Apple Fixes Shellshock In OS X

jones_supa (887896) writes Apple has released the OS X Bash Update 1.0 for OS X Mavericks, Mountain Lion, and Lion, a patch that fixes the "Shellshock" bug in the Bash shell. Bash, which is the default shell for many Linux-based operating systems, has been updated two times to fix the bug, and many Linux distributions have already issued updates to their users. When installed on an OS X Mavericks system, the patch upgrades the Bash shell from version 3.2.51 to version 3.2.53. The update requires the OS X 10.9.5, 10.8.5, or 10.7.5 updates to be installed on the system first. An Apple representative told Ars Technica that OS X Yosemite, the upcoming version of OS X, will receive the patch later.

Re:Exploit that only affects Mac and Linux

[nuonguy]

At least it's still news when we learn about Mac and Linux vulnerabilities. :-)

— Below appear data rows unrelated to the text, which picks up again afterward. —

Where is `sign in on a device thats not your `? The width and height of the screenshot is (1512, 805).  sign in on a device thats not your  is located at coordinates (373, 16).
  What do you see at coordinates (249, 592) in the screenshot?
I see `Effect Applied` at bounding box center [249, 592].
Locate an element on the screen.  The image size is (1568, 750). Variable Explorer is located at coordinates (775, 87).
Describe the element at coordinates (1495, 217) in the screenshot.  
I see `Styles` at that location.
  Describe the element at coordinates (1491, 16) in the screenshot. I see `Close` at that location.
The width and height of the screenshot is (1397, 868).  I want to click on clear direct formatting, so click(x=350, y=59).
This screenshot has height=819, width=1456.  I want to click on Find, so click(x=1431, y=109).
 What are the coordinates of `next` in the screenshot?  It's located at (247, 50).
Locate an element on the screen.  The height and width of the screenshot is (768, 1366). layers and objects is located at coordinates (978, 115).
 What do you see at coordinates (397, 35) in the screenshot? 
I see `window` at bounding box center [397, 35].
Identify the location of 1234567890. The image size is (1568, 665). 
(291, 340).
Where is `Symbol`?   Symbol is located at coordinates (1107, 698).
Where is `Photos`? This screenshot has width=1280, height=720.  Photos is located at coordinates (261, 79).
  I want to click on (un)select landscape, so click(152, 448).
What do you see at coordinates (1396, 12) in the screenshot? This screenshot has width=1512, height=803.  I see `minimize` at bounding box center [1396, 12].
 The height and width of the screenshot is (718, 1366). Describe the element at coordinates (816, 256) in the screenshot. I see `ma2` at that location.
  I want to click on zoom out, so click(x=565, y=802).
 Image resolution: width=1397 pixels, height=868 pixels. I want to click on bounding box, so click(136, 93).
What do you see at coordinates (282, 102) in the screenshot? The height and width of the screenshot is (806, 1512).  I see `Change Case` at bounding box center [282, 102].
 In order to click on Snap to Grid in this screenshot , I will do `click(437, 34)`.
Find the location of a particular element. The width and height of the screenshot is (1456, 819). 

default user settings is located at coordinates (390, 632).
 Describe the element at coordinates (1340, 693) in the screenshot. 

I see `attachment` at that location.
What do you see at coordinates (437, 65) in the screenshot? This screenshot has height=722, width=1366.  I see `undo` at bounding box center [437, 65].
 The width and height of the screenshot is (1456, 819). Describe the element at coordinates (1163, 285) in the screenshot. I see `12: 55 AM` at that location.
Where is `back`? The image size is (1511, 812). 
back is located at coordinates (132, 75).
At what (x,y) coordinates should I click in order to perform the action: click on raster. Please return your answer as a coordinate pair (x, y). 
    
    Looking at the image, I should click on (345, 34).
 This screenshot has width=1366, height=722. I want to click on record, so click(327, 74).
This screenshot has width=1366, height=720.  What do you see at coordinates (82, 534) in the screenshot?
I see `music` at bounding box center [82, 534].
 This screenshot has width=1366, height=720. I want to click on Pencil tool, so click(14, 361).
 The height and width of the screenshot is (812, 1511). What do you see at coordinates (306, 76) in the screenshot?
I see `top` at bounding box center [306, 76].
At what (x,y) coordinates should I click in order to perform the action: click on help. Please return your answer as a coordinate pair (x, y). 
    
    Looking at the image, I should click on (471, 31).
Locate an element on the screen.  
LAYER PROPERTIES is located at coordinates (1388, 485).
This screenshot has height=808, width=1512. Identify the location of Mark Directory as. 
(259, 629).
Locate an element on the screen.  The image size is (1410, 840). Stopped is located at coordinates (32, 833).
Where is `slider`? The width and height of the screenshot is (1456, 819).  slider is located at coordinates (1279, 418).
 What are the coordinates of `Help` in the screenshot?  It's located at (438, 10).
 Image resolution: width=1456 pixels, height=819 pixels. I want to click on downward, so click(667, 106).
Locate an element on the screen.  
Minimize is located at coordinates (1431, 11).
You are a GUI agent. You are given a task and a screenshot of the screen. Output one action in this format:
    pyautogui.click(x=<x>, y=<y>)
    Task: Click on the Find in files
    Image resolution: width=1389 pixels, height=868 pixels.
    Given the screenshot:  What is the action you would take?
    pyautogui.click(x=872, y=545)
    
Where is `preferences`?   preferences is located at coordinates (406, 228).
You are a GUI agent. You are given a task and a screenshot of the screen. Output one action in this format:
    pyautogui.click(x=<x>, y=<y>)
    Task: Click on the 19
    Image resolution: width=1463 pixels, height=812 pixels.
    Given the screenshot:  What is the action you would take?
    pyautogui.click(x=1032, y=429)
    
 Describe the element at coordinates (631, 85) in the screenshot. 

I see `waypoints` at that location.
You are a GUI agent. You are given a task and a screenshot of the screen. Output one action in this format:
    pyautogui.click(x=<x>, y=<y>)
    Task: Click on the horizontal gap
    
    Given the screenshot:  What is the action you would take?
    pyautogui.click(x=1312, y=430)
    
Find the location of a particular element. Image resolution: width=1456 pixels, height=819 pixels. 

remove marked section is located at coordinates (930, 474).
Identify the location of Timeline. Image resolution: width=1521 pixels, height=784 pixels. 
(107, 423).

Re:Exploit that only affects Mac and Linux

[Wootery]

It's a ticking time bomb, and this is likely just the blasting cap going off.

So you're expecting an 'explosion' even worse than Shellshock and co?

I doubt it. Bash will be hammered on, and will be made more secure, in the coming weeks.

Re:Why isn't this auto-update?

[tlhIngan]

I have 10.9.5 and checked for software updates. None. Why do I have to click the link in the slashdot article and manually download the patch?!?!?

Because of many reasons.

First off, the patch isn't complete. Sure there was a patch last week, but did you know it didn't fix the problem? Yes, it fixed the obvious error, but there were still more (and new CVE was opened for Shellshock). Bash devs are still finding more holes related to this issue, and it goes down a deep rabbit hole. This hole may never be full patched for a long time.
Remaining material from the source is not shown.